En je voelt het wel, je weet het als je, in je onmacht beter te presteren, een tekst laat gaan die je beter niet geschreven had en dat een blanco blad beter ware geweest, hoewel dit ook geen oplossing is en je geen vrede schenkt met jezelf.
Maar je werkt vlug en, je hebt Allan W. Watts’ ‘The Wisdom of Insecurity’ ergens liggen, - ik kom er morgen op terug - een zin van hem die hij gaan halen is in India, waaraan hij de beginwoorden van het evangelie van Johannes aan vast knoopt, je weet wel: ‘In den beginne was het Woord’. Een van de grootste en de diepste zinnen die ooit geschreven werden, duizendmaal sterker dan de eerste woorden van de Bijbel: ‘Baereshit bara elohim’. Waar weinigen akkoord zullen meegaan. Maar de zin van Johannes reikt heel wat dieper dan ‘in den beginne schiep God’; Johannes zegt wie en hoe die God was die de schepping inzette, het was ‘het Woord’, de Spirit, de Geest - le Verbe, zegt de Franse tekst - het werkende, het scheppende dat het Woord is.

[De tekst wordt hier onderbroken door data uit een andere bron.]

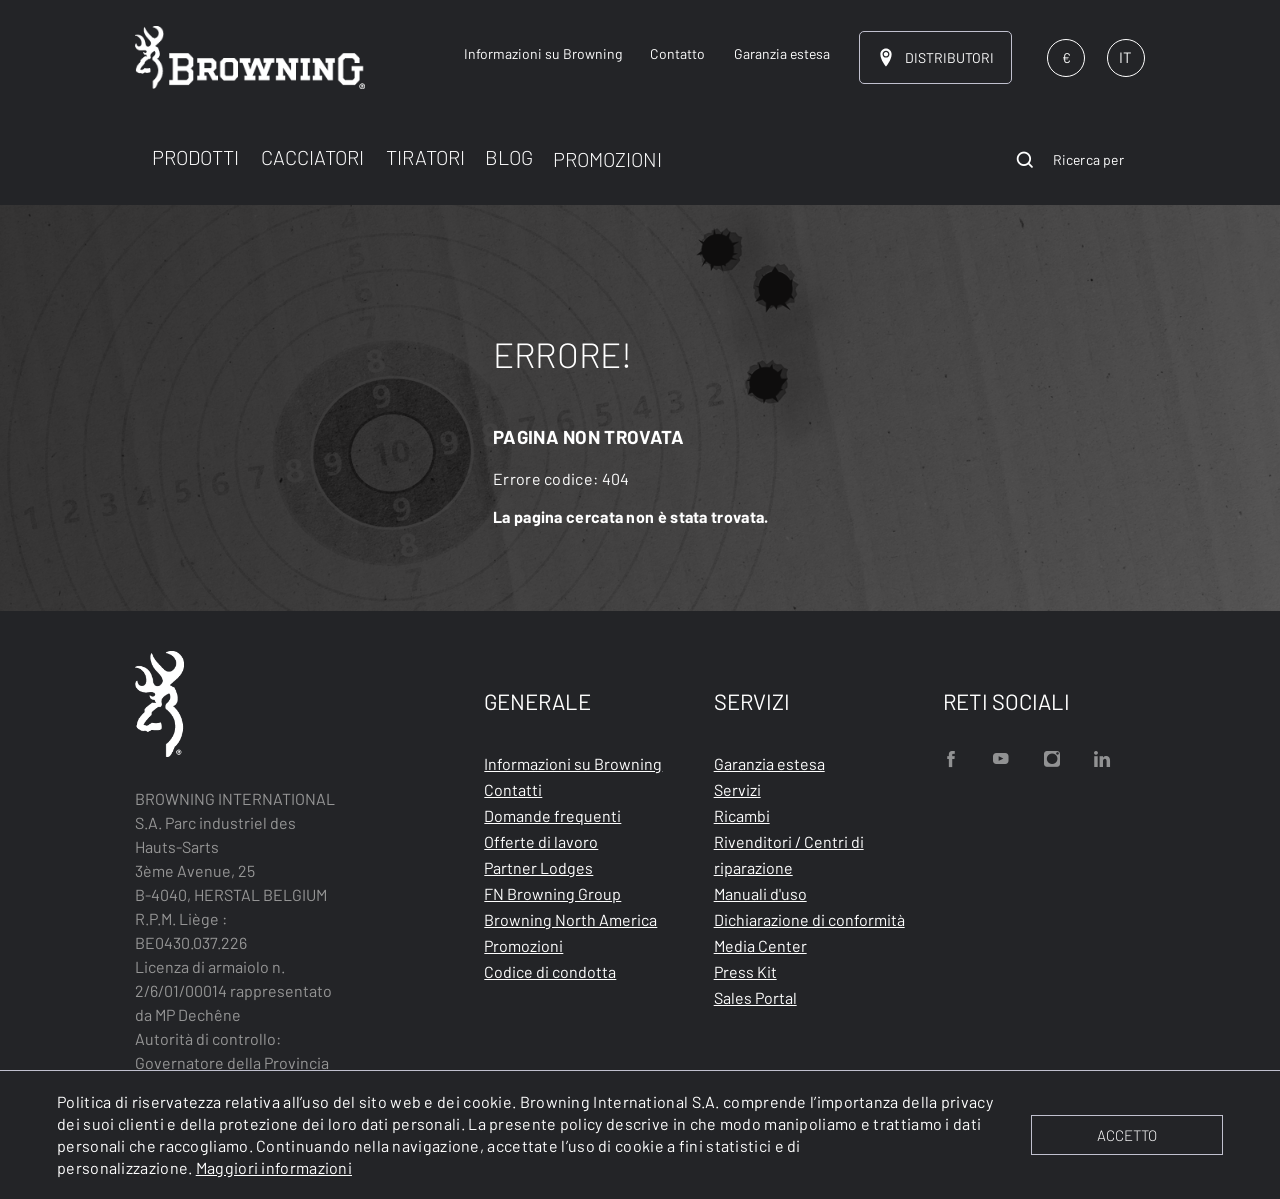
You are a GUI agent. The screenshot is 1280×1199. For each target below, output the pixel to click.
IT (1125, 57)
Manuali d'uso (760, 893)
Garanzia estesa (769, 763)
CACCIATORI (312, 157)
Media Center (760, 945)
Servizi (737, 789)
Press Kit (745, 971)
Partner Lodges (538, 867)
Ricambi (742, 815)
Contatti (513, 789)
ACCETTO (1127, 1135)
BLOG (509, 157)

Ik zou hier kunnen stoppen en wachten tot ik Alan Watts herlezen heb, maar Oosterse wijsheid is diep, heel diep denken. Is niet het ontrafelen van de geheimen van de schepping, maar beginnen met te zoeken wie die ‘ik’ is van ons, en, of die ‘ik’ alleen die van ons is, of begrepen is in de immense ‘ik’ die van het Universum is, waarbij deze laatste de realiteit is en de eerste, die van ons, maar een illusie is.
Dit eist van ons een diepgang in onze gedachten die we niet gewoon zijn te betrachten. Nochtans is het van groot belang te weten of er een ‘ik’ is die boven de ‘ik’ van ons allen staat. Of het correct is, wat ik schreef in een blog van een paar dagen geleden, dat er het leven van het leven is, waar we het merendeel van de tijd geen acht op slaan.
Het zal ons nu ook ontgaan. We hebben de instelling niet van de Hindoe of van de Boeddhist. Ons denken blijft oppervlakkige onze filosofie, reikt niet tot in het atoom, reikt niet tot in de ziel van het Higgsdeeltje waar de waarheid schuil gaat. We zijn heel arm aan inzicht, vooral dan deze die toegespitst is op de dood.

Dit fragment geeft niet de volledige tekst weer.